== Entries supplied ==

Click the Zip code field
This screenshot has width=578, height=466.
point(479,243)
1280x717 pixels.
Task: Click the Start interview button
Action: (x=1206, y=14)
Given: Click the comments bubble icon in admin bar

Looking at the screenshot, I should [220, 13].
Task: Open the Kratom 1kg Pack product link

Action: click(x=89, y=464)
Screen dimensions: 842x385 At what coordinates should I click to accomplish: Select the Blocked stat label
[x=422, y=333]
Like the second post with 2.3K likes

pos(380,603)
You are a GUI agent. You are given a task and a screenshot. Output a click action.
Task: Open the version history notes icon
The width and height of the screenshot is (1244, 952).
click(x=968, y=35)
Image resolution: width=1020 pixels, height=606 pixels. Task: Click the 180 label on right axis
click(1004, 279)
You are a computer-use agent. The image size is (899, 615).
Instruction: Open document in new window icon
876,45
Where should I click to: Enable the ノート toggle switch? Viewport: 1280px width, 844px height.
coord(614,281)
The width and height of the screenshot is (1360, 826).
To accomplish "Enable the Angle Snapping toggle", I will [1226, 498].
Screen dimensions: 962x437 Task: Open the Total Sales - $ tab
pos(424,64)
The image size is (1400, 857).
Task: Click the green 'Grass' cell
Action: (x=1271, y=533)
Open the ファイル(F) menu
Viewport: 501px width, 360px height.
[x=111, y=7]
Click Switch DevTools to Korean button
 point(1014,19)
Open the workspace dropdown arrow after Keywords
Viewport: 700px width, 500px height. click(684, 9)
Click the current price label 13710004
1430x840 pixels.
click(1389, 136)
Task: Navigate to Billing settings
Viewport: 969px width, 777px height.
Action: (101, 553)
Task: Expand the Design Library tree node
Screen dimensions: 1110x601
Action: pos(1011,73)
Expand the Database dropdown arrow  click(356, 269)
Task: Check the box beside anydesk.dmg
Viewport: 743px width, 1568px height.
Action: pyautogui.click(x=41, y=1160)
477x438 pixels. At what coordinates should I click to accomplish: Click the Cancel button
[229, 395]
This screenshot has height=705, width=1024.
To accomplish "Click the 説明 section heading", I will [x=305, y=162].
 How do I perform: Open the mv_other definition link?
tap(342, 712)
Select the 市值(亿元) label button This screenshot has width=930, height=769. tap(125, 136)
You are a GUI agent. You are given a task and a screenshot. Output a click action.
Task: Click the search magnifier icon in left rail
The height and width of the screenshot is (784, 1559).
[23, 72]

== Instruction ==
Starting with the first line of the records above, copy each line without any change, and stop after the line that contains "pos(380,603)".

== Task output ==
Click the Zip code field
This screenshot has width=578, height=466.
point(479,243)
1280x717 pixels.
Task: Click the Start interview button
Action: (x=1206, y=14)
Given: Click the comments bubble icon in admin bar

Looking at the screenshot, I should [220, 13].
Task: Open the Kratom 1kg Pack product link

Action: click(x=89, y=464)
Screen dimensions: 842x385 At what coordinates should I click to accomplish: Select the Blocked stat label
[x=422, y=333]
Like the second post with 2.3K likes

pos(380,603)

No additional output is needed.